WikiMedia Behind Drupal? Book Feature vs Wiki??

Hello!

I have been looking for a strong CMS to initially power a website I wish to develop for personal researching needs. I am a doctoral student in Instructional Technology, and I read a great deal as well as need a space for note taking.

What I wish to do, and why I seek this community of knowledgeable users, is to at first create a basic site using Drupal and password protect it for myself only. Then install a WikiMedia type environment behind the secured environment where I may log into my site from anywhere so that I can build collections of notes and referenced articles. At some point I intend to open up the security to include collaborative writing amongst fellow researchers. I am thinking of WikiMedia as a tool simply because it's an easy structure to quickly write within, but it is possible that the Book function within Drupal might be better, but I have no actual production experience with either WikiMedia or Books in Drupal.

So the question is initially technical: can a WikiMedia environment be installed within Drupal? And then, how would I go about doing it if it is possible?

The second question is: how does the Book feature in Drupal stack up against a WikiMedia approach?

A few years ago I experimented with building a CMS site based on e101, which ultimately came apart because of security issues. So with that experience in mind, I have been sifting through the different platforms available and Drupal percolated to the top ranked CMS to work with. Later, I will use this new CMS environment to extend a conventional website I am maintaining by taking advantage of all the great tools available.

So can someone provide me with some directions regarding WikiMedia Behind Drupal question? And with the Book vs WikiMedia question?

I thank you in advance for any assistance or direction you provide!

-George

Comments

Strengths and weaknesses

MediaWiki is better for arbitrary relationships among nodes, some of which may not yet exist.

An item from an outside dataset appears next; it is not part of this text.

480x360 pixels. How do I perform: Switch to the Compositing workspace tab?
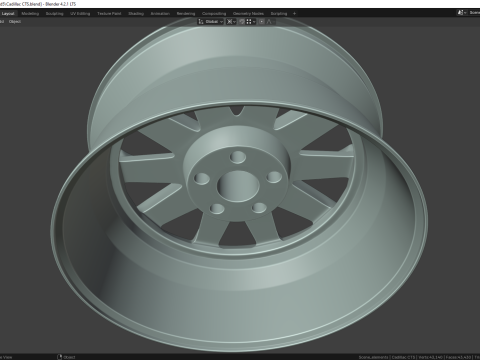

You can create a "link" to a nonexistent page, and if you click it, you're prompted to write the content.

Drupal's book module is stronger for hierarchical organization -- essentially it's an outline relationship manager, and in fact it's being abstracted as such in Drupal6.

Some of the other major differences (such as CamelCase linking) can be papered over with add-on modules.

wikitools module

I'd suggest checking out the wikitools module.

wiki modules

What I'm using for my firm's internal wiki are wikitools, interwiki, diff, the core book module (renamed to "wiki" in Admin > Content > Types > Book") and comment mover for moving comments from wiki pages to a Wiki Talk forum (similar to Wikipedia's Talk Pages).

I decided on using the core book module instead of creating a new "wiki" content type because I wanted the core outlining and book navigation features.

Other modules to consider are freelinking, the PEAR wiki filter and TOC (part of tweakbox) for a nice table of contents.

Here is a good how-to on configuring a wiki with Drupal:

  http://drupal.tschannen.net/wiki/set_up_a_wiki_with_drupal_5

I know this is a very old thread ...

Christefano, do you have an updated link for the how-to that you've included here? Or perhaps you can send me just the text content.

Thanks.

Hi Chris, I found your demo

Hi Chris,

I found your demo site through google and interested at building up a wiki site with drupal too.

but ...Why did you build up wiki site with drupal when installing mediawiki is pretty easy? Are there any features that mediawiki doesn't have, and drupal has it?

Media Wiki is too hard to use

Media Wiki is too hard to use and formation are complex for Search enginer.